Peruvian shaman Pedro Tangoa
Peruvian shaman Pedro Tangoa performs a ritual involving the hallucinogen ayahuasca. Some suggest that the use of such psychoactive plants may be one reason the murdered shamans were targeted. Photograph: Reuters

The Peruvian government is sending a team of officials to a remote region of the Amazon jungle to investigate the deaths of 14 shamans who were killed in a string of brutal murders.

The traditional healers, all from the Shawi ethnic group, were murdered in separate incidents over the last 20 months, allegedly at the behest of a local mayor.

No arrests have been made over the deaths, which took place in and around Balsapuerto, a small river port in Peru's vast Amazon region on its northern border with Ecuador, Colombia and Brazil.

The prime suspects, however, in the disappearance of one victim and the murder of another are the mayor of Balsapuerto, Alfredo Torres and his brother Augusto.

The two men were named in a report from the public prosecutor's office in the nearest town of Yurimaguas, which said seven of the victims had been shot, stabbed or hacked to death with machetes. Local people identified all of them as curanderos or native healers, said the vice-minister of intercultural affairs, Vicente Otta.

The Roman Catholic church in the area has reported the death of seven other shamans whose bodies have yet to be found, Otta said, adding that territorial disputes and political disagreements also pointed to the mayor being "one of the instigators of the slaughter".

He said that the murder suspects had sought to "legitimise the killings " by blaming the victims for the high level of infant mortality in the area.

Torres has denied the allegations in interviews with local media. Calls to his office went unanswered.

The public prosecutor's report also details the testimony of a survivor of one attack.
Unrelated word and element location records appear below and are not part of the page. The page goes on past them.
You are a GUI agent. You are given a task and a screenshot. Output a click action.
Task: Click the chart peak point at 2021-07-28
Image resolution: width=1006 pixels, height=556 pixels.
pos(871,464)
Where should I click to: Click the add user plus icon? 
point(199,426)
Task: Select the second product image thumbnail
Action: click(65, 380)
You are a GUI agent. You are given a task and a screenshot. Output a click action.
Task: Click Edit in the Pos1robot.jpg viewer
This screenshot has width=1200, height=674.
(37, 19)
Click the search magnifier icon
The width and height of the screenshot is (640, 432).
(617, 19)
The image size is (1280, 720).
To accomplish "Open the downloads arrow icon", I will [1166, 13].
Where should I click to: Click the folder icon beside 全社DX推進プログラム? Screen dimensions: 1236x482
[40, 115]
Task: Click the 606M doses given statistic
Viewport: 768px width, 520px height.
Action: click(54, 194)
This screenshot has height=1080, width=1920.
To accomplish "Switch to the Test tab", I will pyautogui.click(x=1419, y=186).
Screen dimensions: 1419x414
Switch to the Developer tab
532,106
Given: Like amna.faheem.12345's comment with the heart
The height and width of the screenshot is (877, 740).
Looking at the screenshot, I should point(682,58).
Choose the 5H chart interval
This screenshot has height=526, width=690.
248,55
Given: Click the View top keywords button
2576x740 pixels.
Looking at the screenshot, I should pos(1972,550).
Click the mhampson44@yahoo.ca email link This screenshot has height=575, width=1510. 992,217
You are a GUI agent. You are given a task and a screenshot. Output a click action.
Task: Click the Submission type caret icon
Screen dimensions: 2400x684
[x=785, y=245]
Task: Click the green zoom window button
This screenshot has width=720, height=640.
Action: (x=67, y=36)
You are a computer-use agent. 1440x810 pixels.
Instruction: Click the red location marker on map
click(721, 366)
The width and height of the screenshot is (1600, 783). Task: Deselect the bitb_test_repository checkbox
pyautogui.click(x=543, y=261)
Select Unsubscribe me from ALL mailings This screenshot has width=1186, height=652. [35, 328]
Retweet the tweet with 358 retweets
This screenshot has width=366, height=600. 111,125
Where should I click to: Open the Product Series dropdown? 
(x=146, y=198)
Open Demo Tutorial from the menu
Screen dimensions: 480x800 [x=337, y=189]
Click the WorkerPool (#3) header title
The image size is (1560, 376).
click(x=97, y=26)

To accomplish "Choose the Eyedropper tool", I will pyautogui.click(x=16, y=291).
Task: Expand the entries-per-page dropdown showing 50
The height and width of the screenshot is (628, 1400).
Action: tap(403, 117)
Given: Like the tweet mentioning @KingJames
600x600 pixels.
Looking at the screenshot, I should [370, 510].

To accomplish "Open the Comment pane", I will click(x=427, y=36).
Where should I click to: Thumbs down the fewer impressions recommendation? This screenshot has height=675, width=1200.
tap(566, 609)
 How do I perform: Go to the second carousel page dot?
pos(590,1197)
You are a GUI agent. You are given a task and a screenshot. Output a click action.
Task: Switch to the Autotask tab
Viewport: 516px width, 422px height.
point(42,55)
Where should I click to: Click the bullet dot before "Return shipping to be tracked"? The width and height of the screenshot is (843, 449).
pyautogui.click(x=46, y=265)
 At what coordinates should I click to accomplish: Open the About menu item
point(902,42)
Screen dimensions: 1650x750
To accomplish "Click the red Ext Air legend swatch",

Bautista Inuma was mistaken for a shaman and received gunshot wounds and had an arm hacked off before he managed to escape.

Roger Rumrrill, an expert on Peruvian Amazon cultures and a government adviser, said some of the victims' bodies were thrown into rivers, to be devoured by piranhas and other fish.

He alleged that the mayor, who is an evangelical Christian, ordered the killings on hearing that the shamans planned to form an association. He said the mayor's brother was known in the area as a matabrujos or witch killer.

"For Protestant sects, the shamans are possessed by the devil; a totally sectarian, primitive and racist concept," he said.

Shamans in the Peruvian Amazon use psychoactive plants such as the jungle vine ayahuascafor spiritual ceremonies. As early as the 16th century, Spanish and Portuguese missionaries described its use by native people in the Amazon as the work of the devil.

"Until now the death of 14 curanderos who are the depositaries of Amazon knowledge wasn't worth the attention of the press," Rumrrill said. "That's an expression of how fragmented and racist this country is. A centralised country which continues to look at its interior with total indifference."

The National Institute for the Development of Andean, Amazonian and Afro-Peruvian Peoples estimates that there are around 330,000 indigenous people in Peru's Amazon region, about 1% of the country's population of more than 29 million.

Gregor MacLennan, Peru programme coordinator for the NGO Amazon Watch, said: "The death of these shamans represents not just a tragic loss of life, but the loss of a huge body of knowledge about rainforest plants and the crucial role shamans play in traditional medicine and spiritual guidance in indigenous communities."